◆ REQUEST ◆
Reproduce the items from the line with "This screenshot has height=800, width=1366." to the line with "tap(910, 64)", changing nothing and adding nothing else.

----- MATERIALS PROVIDED

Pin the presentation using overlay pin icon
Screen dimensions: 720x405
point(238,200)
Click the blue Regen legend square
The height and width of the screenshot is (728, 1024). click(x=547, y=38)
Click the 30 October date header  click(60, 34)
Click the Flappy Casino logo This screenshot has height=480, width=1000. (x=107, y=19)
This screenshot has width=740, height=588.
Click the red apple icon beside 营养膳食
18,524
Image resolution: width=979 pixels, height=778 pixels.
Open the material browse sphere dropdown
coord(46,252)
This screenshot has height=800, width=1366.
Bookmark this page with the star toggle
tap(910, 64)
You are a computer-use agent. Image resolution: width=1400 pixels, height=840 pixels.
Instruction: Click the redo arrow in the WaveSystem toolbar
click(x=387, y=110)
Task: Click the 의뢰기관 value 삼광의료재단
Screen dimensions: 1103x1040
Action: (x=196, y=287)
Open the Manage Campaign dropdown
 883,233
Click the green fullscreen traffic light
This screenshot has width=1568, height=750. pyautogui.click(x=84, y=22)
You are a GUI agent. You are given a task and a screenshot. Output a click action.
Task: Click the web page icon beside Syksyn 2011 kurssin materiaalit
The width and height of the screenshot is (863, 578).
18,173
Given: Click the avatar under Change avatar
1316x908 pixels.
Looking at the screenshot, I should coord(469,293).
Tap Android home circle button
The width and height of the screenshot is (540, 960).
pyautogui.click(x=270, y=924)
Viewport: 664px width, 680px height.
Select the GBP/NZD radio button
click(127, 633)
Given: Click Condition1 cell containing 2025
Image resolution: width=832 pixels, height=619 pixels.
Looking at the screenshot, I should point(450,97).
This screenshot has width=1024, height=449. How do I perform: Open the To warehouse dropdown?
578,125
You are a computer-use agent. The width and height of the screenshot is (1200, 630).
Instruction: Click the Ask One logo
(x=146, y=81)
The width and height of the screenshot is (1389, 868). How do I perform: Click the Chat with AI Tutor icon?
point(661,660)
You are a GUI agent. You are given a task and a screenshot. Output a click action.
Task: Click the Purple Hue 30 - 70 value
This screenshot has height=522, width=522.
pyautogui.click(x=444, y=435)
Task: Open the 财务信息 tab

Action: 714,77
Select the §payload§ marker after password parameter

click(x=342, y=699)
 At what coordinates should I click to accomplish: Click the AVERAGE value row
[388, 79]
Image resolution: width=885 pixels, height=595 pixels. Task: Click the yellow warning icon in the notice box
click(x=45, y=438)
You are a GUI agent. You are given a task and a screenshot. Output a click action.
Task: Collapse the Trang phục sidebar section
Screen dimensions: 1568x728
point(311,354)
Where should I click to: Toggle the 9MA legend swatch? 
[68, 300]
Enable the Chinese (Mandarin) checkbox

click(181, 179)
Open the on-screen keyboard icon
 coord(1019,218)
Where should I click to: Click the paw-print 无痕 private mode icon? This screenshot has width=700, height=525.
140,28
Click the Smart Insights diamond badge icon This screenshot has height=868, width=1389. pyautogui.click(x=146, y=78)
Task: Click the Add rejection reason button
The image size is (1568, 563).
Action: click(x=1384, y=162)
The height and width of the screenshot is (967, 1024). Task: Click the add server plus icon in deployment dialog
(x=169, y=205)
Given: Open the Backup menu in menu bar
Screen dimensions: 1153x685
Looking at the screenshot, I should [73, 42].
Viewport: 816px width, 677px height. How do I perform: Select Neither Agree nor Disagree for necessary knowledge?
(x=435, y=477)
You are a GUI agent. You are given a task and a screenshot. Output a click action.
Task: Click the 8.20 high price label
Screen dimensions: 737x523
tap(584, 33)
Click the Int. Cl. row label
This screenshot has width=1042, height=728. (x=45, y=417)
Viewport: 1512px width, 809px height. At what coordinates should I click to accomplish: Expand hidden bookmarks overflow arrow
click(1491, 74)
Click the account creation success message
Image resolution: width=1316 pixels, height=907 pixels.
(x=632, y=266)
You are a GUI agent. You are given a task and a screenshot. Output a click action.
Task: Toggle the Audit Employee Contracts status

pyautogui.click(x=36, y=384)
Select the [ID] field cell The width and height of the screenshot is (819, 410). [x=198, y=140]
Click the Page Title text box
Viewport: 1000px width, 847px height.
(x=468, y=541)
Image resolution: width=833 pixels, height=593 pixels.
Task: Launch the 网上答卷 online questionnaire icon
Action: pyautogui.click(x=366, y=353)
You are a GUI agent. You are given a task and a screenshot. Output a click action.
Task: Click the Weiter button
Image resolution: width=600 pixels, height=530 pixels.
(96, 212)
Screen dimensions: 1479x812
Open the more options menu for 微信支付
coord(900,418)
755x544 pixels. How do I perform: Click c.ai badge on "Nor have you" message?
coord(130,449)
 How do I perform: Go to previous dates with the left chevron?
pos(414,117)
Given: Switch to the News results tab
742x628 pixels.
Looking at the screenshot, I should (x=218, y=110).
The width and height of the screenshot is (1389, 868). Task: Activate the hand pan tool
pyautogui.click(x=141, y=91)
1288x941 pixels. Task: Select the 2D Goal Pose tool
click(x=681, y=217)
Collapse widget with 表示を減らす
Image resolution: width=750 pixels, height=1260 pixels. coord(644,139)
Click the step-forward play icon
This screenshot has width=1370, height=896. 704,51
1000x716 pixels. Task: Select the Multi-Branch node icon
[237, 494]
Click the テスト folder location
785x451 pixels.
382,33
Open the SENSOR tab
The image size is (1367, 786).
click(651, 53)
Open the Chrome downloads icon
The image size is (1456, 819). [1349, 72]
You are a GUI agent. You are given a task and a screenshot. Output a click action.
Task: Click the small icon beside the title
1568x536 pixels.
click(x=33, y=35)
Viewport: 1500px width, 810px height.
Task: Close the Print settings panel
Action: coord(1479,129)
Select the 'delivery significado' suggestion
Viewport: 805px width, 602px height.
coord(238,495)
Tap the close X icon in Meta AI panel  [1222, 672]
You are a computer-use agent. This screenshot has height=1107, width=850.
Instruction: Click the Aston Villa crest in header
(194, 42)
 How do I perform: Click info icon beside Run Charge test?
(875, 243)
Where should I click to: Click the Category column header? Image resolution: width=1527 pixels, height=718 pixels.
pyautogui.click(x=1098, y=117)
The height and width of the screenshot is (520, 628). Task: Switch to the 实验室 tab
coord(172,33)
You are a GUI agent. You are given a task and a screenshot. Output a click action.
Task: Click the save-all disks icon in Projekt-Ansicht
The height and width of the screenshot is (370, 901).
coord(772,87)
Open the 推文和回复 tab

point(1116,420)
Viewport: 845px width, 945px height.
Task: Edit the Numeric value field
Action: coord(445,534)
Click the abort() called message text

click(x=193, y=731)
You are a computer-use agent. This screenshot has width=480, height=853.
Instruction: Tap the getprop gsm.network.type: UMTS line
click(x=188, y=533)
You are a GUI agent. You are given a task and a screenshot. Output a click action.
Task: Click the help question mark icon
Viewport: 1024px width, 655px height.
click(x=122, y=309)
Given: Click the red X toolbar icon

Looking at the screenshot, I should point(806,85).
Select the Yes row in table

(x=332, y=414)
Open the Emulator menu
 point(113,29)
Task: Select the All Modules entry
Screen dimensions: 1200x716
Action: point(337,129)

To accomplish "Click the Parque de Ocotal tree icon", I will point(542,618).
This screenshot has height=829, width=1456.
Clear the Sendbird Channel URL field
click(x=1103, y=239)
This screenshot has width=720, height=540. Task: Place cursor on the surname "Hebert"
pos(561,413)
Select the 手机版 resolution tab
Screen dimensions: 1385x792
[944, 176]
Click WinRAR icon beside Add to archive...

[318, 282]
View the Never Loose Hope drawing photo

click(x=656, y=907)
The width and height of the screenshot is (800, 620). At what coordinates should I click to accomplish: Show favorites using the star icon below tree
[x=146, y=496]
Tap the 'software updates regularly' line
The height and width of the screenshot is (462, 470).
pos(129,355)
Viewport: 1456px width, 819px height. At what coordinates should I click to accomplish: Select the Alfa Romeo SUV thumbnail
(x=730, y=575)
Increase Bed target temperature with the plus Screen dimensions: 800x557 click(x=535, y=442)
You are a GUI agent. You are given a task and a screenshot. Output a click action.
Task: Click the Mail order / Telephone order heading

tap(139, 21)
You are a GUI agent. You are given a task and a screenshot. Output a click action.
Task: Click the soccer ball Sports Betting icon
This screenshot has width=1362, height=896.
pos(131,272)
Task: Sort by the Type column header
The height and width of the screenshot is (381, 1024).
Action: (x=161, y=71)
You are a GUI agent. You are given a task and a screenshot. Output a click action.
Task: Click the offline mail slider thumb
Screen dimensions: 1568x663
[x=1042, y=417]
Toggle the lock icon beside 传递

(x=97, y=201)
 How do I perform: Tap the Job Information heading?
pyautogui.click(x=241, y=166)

----------

◆ THE ANSWER ◆
This screenshot has height=800, width=1366.
Bookmark this page with the star toggle
tap(910, 64)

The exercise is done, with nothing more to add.